A = QR
where Q is an orthogonal matrix (i.e transpose(Q)=inverse(Q)) and R is an upper traingular matrix. then the product QR is called a QR decomposition or QR fatorization of A
* Mathematica 에서 QR 분해하기 (분수로 계산)
* Mathematica 에서 QR 분해하기 (부동소수점수 계산)
* 64bit Ubuntu 의 Octave 에서 QR 분해하기
octave:2> [q, r] = qr(a)
q =
0.94868 -0.31623
0.31623 0.94868
r =
3.16228 4.42719
0.00000 0.63246
octave:3> q*r
ans =
3.0000 4.0000
1.0000 2.0000
octave:4> [q, r, p] = qr(a)
q =
0.89443 0.44721
0.44721 -0.89443
r =
4.47214 3.13050
0.00000 0.44721
p =
0 1
1 0
octave:5> q*r
ans =
4 3
2 1
octave:6> a
a =
3 4
1 2
octave:7> q*r*p - a
ans =
0 0
0 0
* 다음은 Octave 실행 창에서 help 명령으로 qr 사용법을 알아본 것이다.
adable Function: [Q, R, P] = qr (A)
Compute the QR factorization of A, using standard LAPACK
subroutines. For example, given the matrix `a = [1, 2; 3, 4]',
[q, r] = qr (a)
returns
q =
-0.31623 -0.94868
-0.94868 0.31623
r =
-3.16228 -4.42719
0.00000 -0.63246
The `qr' factorization has applications in the solution of least
squares problems
`min norm(A x - b)'
for overdetermined systems of equations (i.e., `a' is a tall,
thin matrix).

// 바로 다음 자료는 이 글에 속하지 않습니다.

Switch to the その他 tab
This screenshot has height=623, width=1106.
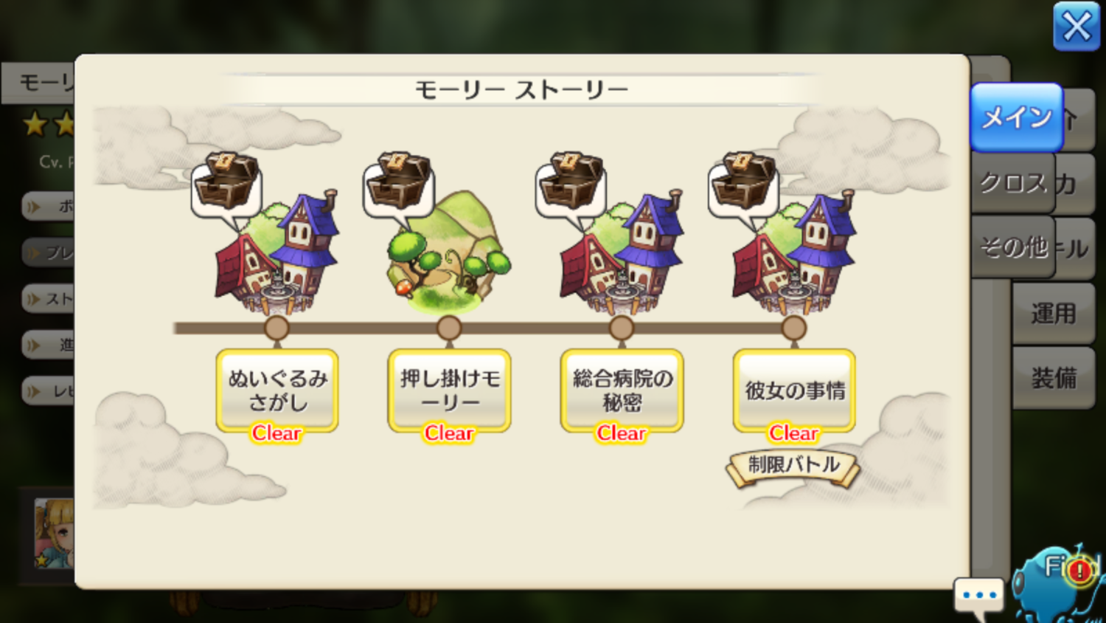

The QR factorization is `q * r = a' where `q' is an
orthogonal matrix and `r' is upper triangular.
The permuted QR factorization `[Q, R, P] = qr (A)' forms the QR
factorization such that the diagonal entries of `r' are decreasing
in magnitude order. For example, given the matrix `a = [1, 2; 3,
4]',
[q, r, p] = qr(a)
returns
q =
-0.44721 -0.89443
-0.89443 0.44721
r =
-4.47214 -3.13050
0.00000 0.44721
p =
0 1
1 0
The permuted `qr' factorization `[q, r, p] = qr (a)' factorization
allows the construction of an orthogonal basis of `span (a)'.
Overloaded function:
spqr (sparse matrix, ...)
spqr (sparse complex matrix, ...)
spqr (sparse bool matrix, ...)
qr is a built-in function
Additional help for built-in functions and operators is
available in the on-line version of the manual. Use the command
`doc <topic>' to search the manual index.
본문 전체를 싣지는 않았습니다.